Overall, the stock is down about 30% from highs reached earlier this year. Where do you think that leaves Biogen?
Jones: I think it leaves a lot of question marks for Biogen. They just paid $1 billion for access to preclinical candidates, not guaranteed revenue. Still, investors are going to be wanting some sort of deal that brings mid to at least late-stage candidates into the pipeline. Without that, I don't see many opportunities for the stock to go up from here.

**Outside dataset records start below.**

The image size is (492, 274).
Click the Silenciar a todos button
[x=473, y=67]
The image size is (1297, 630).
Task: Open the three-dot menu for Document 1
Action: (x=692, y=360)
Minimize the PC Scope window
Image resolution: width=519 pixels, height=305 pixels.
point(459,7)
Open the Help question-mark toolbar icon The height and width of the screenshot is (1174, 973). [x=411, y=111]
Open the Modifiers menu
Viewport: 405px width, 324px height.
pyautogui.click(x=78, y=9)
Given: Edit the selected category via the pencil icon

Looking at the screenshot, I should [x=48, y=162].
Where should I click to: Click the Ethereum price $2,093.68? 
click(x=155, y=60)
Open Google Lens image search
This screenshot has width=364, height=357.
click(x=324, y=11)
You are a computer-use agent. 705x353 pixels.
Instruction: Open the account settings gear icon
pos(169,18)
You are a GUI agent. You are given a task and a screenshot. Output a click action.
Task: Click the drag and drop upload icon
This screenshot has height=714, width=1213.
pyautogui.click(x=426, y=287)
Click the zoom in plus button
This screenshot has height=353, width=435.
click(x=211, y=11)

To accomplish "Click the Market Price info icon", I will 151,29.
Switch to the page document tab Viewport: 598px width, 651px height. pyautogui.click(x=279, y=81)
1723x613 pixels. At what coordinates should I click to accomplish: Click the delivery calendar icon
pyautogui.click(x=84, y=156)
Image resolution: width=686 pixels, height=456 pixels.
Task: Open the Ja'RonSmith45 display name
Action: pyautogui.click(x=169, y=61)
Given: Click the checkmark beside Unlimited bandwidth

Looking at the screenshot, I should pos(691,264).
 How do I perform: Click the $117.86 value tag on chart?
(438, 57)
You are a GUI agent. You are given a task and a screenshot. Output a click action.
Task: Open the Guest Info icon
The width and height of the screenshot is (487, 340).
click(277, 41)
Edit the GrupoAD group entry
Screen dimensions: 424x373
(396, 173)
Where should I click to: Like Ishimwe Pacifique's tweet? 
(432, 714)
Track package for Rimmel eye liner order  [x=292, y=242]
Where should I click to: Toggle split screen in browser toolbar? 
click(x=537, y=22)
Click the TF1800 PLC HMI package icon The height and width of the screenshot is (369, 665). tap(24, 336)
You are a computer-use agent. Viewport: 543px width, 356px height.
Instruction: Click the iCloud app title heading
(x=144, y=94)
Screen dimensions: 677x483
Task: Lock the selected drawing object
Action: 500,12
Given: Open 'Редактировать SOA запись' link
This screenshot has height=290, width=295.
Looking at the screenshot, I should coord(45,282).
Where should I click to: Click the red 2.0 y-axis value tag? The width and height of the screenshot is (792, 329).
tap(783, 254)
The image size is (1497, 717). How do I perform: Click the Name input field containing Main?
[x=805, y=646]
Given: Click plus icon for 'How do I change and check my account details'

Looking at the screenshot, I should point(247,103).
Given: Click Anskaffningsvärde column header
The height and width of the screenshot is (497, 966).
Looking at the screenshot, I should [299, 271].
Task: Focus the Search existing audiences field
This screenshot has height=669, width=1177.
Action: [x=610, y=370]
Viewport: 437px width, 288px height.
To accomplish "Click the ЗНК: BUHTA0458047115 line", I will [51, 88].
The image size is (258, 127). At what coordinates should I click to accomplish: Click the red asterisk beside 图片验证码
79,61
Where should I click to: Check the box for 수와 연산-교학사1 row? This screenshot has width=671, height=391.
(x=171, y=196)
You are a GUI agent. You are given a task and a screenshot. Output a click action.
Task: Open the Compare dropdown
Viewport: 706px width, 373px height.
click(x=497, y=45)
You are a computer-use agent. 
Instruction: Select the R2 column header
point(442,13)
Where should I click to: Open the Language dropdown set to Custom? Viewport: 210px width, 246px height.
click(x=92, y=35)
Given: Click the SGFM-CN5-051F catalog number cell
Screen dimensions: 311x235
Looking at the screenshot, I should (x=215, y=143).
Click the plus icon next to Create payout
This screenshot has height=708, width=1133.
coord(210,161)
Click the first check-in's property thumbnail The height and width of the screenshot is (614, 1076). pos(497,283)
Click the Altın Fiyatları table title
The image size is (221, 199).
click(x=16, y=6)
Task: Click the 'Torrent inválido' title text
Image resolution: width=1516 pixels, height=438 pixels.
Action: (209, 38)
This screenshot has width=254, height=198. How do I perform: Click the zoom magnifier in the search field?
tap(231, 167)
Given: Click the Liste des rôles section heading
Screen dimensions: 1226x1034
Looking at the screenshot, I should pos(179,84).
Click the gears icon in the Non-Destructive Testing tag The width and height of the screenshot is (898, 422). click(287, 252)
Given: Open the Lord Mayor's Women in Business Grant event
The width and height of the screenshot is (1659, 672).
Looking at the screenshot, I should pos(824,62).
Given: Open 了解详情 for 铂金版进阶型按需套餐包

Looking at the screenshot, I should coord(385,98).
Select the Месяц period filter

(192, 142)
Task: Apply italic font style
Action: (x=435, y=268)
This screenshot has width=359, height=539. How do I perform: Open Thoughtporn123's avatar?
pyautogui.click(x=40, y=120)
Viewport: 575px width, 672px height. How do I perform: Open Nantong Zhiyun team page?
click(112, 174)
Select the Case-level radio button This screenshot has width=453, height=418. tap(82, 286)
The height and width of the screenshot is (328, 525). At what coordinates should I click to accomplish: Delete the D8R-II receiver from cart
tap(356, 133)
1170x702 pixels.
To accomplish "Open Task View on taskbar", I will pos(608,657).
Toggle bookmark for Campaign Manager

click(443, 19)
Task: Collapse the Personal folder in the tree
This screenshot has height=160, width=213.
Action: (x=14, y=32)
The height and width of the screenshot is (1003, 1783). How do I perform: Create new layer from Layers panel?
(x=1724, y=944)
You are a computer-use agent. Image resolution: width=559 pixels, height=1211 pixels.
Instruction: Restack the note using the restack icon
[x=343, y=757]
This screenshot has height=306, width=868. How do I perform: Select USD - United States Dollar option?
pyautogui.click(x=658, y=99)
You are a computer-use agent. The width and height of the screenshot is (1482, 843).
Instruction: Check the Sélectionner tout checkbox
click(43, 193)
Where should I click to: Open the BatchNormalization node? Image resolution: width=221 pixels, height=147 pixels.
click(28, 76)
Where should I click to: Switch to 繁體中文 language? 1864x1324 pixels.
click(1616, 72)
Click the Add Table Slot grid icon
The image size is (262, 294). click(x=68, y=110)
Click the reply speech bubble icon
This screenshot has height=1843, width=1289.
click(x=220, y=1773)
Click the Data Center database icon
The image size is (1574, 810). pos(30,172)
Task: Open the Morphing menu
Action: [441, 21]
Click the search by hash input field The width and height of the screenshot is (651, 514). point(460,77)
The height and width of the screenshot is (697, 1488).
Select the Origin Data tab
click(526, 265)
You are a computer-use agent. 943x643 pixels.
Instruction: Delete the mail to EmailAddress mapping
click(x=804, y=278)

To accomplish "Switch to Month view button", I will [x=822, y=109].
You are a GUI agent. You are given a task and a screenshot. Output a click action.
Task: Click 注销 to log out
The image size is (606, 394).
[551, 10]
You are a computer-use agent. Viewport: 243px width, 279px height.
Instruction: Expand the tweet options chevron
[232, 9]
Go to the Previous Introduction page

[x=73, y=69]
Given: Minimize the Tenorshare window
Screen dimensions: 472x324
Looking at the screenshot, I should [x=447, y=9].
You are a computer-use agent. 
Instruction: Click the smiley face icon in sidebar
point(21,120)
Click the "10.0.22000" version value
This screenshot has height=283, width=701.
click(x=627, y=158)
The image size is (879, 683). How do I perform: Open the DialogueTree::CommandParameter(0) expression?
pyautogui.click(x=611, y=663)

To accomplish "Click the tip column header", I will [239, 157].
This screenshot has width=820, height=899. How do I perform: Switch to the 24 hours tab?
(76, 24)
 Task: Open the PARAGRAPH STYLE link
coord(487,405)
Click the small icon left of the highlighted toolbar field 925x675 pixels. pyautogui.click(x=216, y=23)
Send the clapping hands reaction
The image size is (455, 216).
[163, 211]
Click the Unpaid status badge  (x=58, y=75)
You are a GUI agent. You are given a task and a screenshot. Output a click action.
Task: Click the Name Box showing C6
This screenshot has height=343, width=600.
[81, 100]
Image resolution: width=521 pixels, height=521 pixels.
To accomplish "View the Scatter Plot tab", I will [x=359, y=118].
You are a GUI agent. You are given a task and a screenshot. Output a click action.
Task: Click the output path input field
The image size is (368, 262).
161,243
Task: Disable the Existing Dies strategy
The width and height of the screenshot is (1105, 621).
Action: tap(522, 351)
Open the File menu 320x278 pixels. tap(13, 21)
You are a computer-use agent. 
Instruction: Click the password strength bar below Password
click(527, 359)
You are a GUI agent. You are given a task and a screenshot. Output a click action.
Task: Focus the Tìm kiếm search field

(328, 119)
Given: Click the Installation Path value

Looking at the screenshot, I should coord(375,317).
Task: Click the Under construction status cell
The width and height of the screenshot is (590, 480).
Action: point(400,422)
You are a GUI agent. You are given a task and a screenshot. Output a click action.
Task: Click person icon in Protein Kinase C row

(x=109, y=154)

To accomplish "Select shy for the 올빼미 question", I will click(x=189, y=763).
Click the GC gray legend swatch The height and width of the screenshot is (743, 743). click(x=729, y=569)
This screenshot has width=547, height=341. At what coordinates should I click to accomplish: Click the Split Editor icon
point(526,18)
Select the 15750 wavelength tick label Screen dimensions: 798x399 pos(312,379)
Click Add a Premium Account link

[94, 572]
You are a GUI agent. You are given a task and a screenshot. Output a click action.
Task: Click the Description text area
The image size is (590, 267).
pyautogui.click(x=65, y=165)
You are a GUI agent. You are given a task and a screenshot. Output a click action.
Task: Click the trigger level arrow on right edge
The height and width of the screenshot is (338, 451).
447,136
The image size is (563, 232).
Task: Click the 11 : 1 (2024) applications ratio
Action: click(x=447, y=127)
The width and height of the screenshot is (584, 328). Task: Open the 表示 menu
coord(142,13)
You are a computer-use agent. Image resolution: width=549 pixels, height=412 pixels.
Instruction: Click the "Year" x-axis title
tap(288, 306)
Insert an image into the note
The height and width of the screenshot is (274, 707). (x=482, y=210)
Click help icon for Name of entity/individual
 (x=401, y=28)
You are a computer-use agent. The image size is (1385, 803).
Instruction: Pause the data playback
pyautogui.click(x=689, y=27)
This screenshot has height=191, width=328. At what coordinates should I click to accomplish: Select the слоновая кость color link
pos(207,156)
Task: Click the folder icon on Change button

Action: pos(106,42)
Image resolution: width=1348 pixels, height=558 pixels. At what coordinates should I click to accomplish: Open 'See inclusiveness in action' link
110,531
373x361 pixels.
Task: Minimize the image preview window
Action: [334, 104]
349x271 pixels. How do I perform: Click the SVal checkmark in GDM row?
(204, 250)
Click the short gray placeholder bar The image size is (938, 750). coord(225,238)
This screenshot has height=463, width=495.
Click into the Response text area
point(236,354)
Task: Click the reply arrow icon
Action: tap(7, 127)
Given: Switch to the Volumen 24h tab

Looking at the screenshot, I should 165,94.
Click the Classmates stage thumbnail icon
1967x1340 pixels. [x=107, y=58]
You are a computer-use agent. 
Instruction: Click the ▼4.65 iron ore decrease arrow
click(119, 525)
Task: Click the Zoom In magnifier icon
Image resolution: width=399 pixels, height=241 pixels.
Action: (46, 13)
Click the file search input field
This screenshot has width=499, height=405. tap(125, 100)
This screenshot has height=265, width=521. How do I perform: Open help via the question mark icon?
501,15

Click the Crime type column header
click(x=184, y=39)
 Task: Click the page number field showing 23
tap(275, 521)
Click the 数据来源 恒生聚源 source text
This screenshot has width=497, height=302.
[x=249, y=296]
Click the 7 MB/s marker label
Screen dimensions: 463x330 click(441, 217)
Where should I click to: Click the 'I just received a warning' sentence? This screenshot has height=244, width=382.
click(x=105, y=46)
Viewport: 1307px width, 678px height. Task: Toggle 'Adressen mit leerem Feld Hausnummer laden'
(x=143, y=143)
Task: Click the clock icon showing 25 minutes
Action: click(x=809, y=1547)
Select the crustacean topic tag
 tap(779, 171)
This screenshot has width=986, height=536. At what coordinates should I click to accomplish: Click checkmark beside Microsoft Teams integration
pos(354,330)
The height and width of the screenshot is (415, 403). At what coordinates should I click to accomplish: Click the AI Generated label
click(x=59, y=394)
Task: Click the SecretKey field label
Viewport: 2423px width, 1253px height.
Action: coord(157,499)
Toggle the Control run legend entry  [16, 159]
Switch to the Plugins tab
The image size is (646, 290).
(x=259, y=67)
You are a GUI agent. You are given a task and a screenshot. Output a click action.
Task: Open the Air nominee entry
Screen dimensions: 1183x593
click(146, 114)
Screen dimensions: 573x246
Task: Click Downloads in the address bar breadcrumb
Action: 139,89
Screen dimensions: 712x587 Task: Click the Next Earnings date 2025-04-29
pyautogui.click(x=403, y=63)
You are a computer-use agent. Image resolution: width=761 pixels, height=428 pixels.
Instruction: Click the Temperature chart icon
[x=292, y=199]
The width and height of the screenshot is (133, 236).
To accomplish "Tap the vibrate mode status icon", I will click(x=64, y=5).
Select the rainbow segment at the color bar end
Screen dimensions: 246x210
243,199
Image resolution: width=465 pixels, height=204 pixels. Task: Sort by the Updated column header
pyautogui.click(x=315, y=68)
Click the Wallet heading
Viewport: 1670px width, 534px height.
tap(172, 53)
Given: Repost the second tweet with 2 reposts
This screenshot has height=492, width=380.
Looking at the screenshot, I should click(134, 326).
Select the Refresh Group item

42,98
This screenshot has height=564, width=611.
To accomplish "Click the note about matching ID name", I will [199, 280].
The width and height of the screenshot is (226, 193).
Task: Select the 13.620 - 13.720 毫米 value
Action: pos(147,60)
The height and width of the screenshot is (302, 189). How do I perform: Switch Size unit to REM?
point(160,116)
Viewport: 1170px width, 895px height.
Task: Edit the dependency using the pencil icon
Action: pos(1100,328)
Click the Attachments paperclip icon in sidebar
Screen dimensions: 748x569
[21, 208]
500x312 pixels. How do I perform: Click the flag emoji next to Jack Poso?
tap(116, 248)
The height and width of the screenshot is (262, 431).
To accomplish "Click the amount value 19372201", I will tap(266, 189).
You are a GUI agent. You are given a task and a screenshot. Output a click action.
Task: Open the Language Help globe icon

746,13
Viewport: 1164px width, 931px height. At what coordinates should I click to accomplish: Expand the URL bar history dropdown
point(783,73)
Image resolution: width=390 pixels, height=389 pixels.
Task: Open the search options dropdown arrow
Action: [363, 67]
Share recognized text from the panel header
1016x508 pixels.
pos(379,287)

Harjes: And I think that's why it's one of the cheapest large biotechs out there. On a forward P/E basis, it's trading for just under 11X, which puts them neck-and-neck with Celgene when it comes to low valuations. And anybody following the industry knows that there's been a heavy amount of pessimism surrounding Celgene right now. Truly, I like Celgene's prospects a lot better, if we wanted to head-to-head them like that. But that's probably a discussion for another day.
Shannon, this was a blast. Thank you so much for coming on today!
Jones: Thanks for having me! Always fun!
Harjes: As always, people on the program may have interests in the stocks they talk about, and The Motley Fool may have formal recommendations for or against, so don't buy or sell stocks based solely on what you hear. This show is produced by Dan Boyd today. For Shannon Jones, I'm Kristine Harjes, thanks for listening and Fool on!